SUPPLIED PASSAGE
- - - -

Posted: 10th April 2014

In its first year of regulation, the Financial Conduct Authority (FCA) has been constant in its search for good customer outcomes. When we asked firms, however, 64% said they did not think this phrase is fully understood.

The Firm Systematic Framework, Business Model and Stategy Analysis, deep dives, senior manager attestation, thematic reviews, and enforcement fines all demonstrate the FCA’s proactive and intrusive approach. They put conduct risk right at the top of a firm’s risk agenda.

If your conduct strategy does not meet FCA expectations or you are unable to evidence the outcomes you achieve for customers, you risk being labelled as an “outlier” firm and exposing your business to FCA scrutiny.

What is coming for GI firms?

All GI firms should be aware of what’s coming down the track and act early. Of all the GI focussed thematics, two will hit a significant proportion of firms’ operations and are inextricably linked:

1)    Complaints thematic

2)    Thematic review on personal lines claims

These are, both due for publication in the next few months.

Martin Wheatley said when announcing the Personal Lines Claims Thematic back in May 2013: “We know complaints about insurance products are on the rise. We know these complaints are more likely to be upheld in favour of the customer than ever before. And, significantly, we know the large majority of these complaints – 64% according to Which? – are directly related to claims. I think it is right to dig deeper into figures like these. I think it is right to address public concerns that imply policy holders might be facing delays; poor customer service; or having perfectly valid claims unfairly declined.

Align your thinking to the customer

With £30.6 billion paid in claims every year, insurers are constantly examining their claims processes. But is this examination from the perspective of whether fair customer outcomes have been delivered?

There is a lot of good work on fraud, claims leakage, policy wordings and reserving cost efficiencies via outsourcers. However, less is done from the perspective of the customer, who has paid a premium in return for a promise which they expect to be delivered.

- - - -

DATASET EXTRACT
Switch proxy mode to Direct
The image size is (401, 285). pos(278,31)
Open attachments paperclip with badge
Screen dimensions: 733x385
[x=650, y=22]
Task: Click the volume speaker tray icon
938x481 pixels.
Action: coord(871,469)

- - - -

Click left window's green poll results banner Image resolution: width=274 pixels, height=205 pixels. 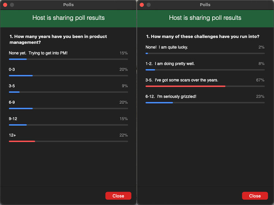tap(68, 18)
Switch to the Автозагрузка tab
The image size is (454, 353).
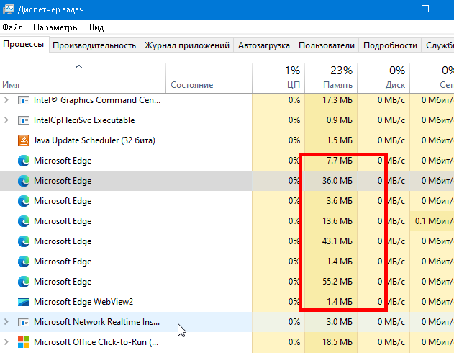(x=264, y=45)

- - - -

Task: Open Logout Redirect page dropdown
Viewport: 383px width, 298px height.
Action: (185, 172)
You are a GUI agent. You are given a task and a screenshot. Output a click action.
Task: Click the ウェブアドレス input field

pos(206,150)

- - - -

EXERCISE INSTRUCTIONS
1: Could you give the stretch of the article on FCA customer outcomes from "If your conduct" through "next few months." again, switching "FCA" to "Financial Conduct Authority"?
2: Which areas does the article on FCA customer outcomes say insurers already do a lot of good work on?
3: How would the article on FCA customer outcomes go on from its last sentence? Write the next part.

TASK-BY-TASK ANSWERS
1:
If your conduct strategy does not meet Financial Conduct Authority expectations or you are unable to evidence the outcomes you achieve for customers, you risk being labelled as an “outlier” firm and exposing your business to Financial Conduct Authority scrutiny.

What is coming for GI firms?

All GI firms should be aware of what’s coming down the track and act early. Of all the GI focussed thematics, two will hit a significant proportion of firms’ operations and are inextricably linked:

1)    Complaints thematic

2)    Thematic review on personal lines claims

These are, both due for publication in the next few months.

2:
- Fraud
- Claims leakage
- Policy wordings
- Reserving cost efficiencies via outsourcers

3:
Firms are beginning to talk about the number of customer touch points. But is this to benefit the customer or to save costs? Complaints root cause analysis is becoming a popular phrase but how effective is it? Some firms are including feedback to claims departments in their written root cause analysis processes and governance frameworks but they are not going far enough to ensure the analysis is acted on and deliver measurable customer benefit.

There is lots of positive and encouraging talk, but firms are less likely to take time to really examine and map their end-to-end customer claims journey, deciding what good looks like at each stage of that journey, from first claims notification through to decision and settlement.

How many firms are making sure that the tone from the top, claims and complaints processes, and their staff behaviours really deliver on that commitment? Use of qualitative as well as quantitative management information to track that customers are getting those fair claims outcomes is sparse. Boards and Risk Committees are not yet challenging the management information they receive to drive improved customer outcomes.

Evidence of firms using both their reportable and non-reportable complaints data to properly analyse the true root causes of complaints, not just the symptoms, is rare. Few are checking that their complaints root cause analysis is actually being acted on by their claims departments, and reducing complaints.

The FCA expects all firms to start thinking in these terms, to be reviewing claims and complaints approaches from a customer perspective, to be committed to delivering fair outcomes and to be ready to demonstrate those outcomes, not just as a one off, but as an embedded and natural part of an effective business model. Are you ready?